What the exercise asks
Copy out the following entries word for word, including every line of each one.

==== Exercise input

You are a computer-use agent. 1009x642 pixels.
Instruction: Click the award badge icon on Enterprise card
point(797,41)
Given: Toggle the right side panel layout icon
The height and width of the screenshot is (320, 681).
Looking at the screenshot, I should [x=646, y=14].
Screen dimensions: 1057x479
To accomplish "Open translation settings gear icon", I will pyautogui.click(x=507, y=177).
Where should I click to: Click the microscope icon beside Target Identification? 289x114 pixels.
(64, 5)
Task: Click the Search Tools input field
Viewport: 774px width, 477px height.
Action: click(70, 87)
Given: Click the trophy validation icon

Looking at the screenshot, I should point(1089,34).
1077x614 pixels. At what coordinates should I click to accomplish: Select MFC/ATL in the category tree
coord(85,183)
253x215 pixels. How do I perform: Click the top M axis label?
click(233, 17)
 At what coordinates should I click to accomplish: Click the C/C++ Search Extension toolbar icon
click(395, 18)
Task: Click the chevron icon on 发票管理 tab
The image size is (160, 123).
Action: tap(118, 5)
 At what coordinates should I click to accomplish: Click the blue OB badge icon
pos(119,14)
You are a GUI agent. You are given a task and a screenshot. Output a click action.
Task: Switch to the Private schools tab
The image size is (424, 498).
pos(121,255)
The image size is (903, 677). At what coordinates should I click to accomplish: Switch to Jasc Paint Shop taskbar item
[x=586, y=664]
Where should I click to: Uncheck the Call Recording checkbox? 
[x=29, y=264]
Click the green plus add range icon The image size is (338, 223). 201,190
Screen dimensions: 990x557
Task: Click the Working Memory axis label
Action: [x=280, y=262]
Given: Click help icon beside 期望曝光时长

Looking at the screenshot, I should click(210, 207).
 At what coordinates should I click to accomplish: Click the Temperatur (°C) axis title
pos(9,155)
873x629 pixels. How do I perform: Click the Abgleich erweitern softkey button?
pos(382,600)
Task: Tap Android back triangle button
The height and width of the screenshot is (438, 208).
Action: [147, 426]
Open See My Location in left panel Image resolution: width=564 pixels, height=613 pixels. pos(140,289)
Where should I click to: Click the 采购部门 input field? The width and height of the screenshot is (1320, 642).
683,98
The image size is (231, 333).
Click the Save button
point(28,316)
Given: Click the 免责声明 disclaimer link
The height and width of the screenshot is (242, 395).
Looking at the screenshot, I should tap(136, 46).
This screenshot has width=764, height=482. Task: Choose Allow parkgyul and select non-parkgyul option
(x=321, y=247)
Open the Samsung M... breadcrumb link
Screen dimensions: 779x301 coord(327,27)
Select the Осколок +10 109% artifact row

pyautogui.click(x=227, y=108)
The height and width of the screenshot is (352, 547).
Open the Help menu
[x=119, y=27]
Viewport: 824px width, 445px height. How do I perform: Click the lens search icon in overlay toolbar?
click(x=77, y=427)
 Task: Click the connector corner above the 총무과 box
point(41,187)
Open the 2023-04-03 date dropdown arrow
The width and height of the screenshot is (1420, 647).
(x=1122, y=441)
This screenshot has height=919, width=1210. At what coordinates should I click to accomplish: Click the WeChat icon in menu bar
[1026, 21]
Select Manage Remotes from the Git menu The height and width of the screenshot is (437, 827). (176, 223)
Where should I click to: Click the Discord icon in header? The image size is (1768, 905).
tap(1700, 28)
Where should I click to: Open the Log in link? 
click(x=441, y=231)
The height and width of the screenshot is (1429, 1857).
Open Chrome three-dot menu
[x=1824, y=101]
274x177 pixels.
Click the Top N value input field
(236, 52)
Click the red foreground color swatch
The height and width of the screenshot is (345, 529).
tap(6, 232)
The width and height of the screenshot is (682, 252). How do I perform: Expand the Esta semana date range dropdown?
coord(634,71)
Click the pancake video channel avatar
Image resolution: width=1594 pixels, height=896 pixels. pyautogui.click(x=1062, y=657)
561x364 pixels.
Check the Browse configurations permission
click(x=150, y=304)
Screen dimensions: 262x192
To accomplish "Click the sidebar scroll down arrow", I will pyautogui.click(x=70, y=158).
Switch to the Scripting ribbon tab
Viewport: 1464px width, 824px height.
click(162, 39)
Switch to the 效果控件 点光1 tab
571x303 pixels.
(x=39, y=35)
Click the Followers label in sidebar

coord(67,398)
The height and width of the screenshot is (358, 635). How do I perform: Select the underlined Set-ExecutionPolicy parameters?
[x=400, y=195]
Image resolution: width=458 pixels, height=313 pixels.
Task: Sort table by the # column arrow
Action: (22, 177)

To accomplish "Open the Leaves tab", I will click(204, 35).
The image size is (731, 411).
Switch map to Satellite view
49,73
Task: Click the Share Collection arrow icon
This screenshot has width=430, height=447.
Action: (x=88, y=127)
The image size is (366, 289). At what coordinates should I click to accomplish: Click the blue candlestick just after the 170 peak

========

Expected output
You are a computer-use agent. 1009x642 pixels.
Instruction: Click the award badge icon on Enterprise card
point(797,41)
Given: Toggle the right side panel layout icon
The height and width of the screenshot is (320, 681).
Looking at the screenshot, I should [x=646, y=14].
Screen dimensions: 1057x479
To accomplish "Open translation settings gear icon", I will pyautogui.click(x=507, y=177).
Where should I click to: Click the microscope icon beside Target Identification? 289x114 pixels.
(64, 5)
Task: Click the Search Tools input field
Viewport: 774px width, 477px height.
Action: click(70, 87)
Given: Click the trophy validation icon

Looking at the screenshot, I should point(1089,34).
1077x614 pixels. At what coordinates should I click to accomplish: Select MFC/ATL in the category tree
coord(85,183)
253x215 pixels. How do I perform: Click the top M axis label?
click(233, 17)
 At what coordinates should I click to accomplish: Click the C/C++ Search Extension toolbar icon
click(395, 18)
Task: Click the chevron icon on 发票管理 tab
The image size is (160, 123).
Action: tap(118, 5)
 At what coordinates should I click to accomplish: Click the blue OB badge icon
pos(119,14)
You are a GUI agent. You are given a task and a screenshot. Output a click action.
Task: Switch to the Private schools tab
The image size is (424, 498).
pos(121,255)
The image size is (903, 677). At what coordinates should I click to accomplish: Switch to Jasc Paint Shop taskbar item
[x=586, y=664]
Where should I click to: Uncheck the Call Recording checkbox? 
[x=29, y=264]
Click the green plus add range icon The image size is (338, 223). 201,190
Screen dimensions: 990x557
Task: Click the Working Memory axis label
Action: [x=280, y=262]
Given: Click help icon beside 期望曝光时长

Looking at the screenshot, I should click(210, 207).
 At what coordinates should I click to accomplish: Click the Temperatur (°C) axis title
pos(9,155)
873x629 pixels. How do I perform: Click the Abgleich erweitern softkey button?
pos(382,600)
Task: Tap Android back triangle button
The height and width of the screenshot is (438, 208).
Action: [147, 426]
Open See My Location in left panel Image resolution: width=564 pixels, height=613 pixels. pos(140,289)
Where should I click to: Click the 采购部门 input field? The width and height of the screenshot is (1320, 642).
683,98
The image size is (231, 333).
Click the Save button
point(28,316)
Given: Click the 免责声明 disclaimer link
The height and width of the screenshot is (242, 395).
Looking at the screenshot, I should tap(136, 46).
This screenshot has width=764, height=482. Task: Choose Allow parkgyul and select non-parkgyul option
(x=321, y=247)
Open the Samsung M... breadcrumb link
Screen dimensions: 779x301 coord(327,27)
Select the Осколок +10 109% artifact row

pyautogui.click(x=227, y=108)
The height and width of the screenshot is (352, 547).
Open the Help menu
[x=119, y=27]
Viewport: 824px width, 445px height. How do I perform: Click the lens search icon in overlay toolbar?
click(x=77, y=427)
 Task: Click the connector corner above the 총무과 box
point(41,187)
Open the 2023-04-03 date dropdown arrow
The width and height of the screenshot is (1420, 647).
(x=1122, y=441)
This screenshot has height=919, width=1210. At what coordinates should I click to accomplish: Click the WeChat icon in menu bar
[1026, 21]
Select Manage Remotes from the Git menu The height and width of the screenshot is (437, 827). (176, 223)
Where should I click to: Click the Discord icon in header? The image size is (1768, 905).
tap(1700, 28)
Where should I click to: Open the Log in link? 
click(x=441, y=231)
The height and width of the screenshot is (1429, 1857).
Open Chrome three-dot menu
[x=1824, y=101]
274x177 pixels.
Click the Top N value input field
(236, 52)
Click the red foreground color swatch
The height and width of the screenshot is (345, 529).
tap(6, 232)
The width and height of the screenshot is (682, 252). How do I perform: Expand the Esta semana date range dropdown?
coord(634,71)
Click the pancake video channel avatar
Image resolution: width=1594 pixels, height=896 pixels. pyautogui.click(x=1062, y=657)
561x364 pixels.
Check the Browse configurations permission
click(x=150, y=304)
Screen dimensions: 262x192
To accomplish "Click the sidebar scroll down arrow", I will pyautogui.click(x=70, y=158).
Switch to the Scripting ribbon tab
Viewport: 1464px width, 824px height.
click(162, 39)
Switch to the 效果控件 点光1 tab
571x303 pixels.
(x=39, y=35)
Click the Followers label in sidebar

coord(67,398)
The height and width of the screenshot is (358, 635). How do I perform: Select the underlined Set-ExecutionPolicy parameters?
[x=400, y=195]
Image resolution: width=458 pixels, height=313 pixels.
Task: Sort table by the # column arrow
Action: (22, 177)

To accomplish "Open the Leaves tab", I will click(204, 35).
The image size is (731, 411).
Switch map to Satellite view
49,73
Task: Click the Share Collection arrow icon
This screenshot has width=430, height=447.
Action: (x=88, y=127)
The image size is (366, 289). At what coordinates should I click to accomplish: Click the blue candlestick just after the 170 peak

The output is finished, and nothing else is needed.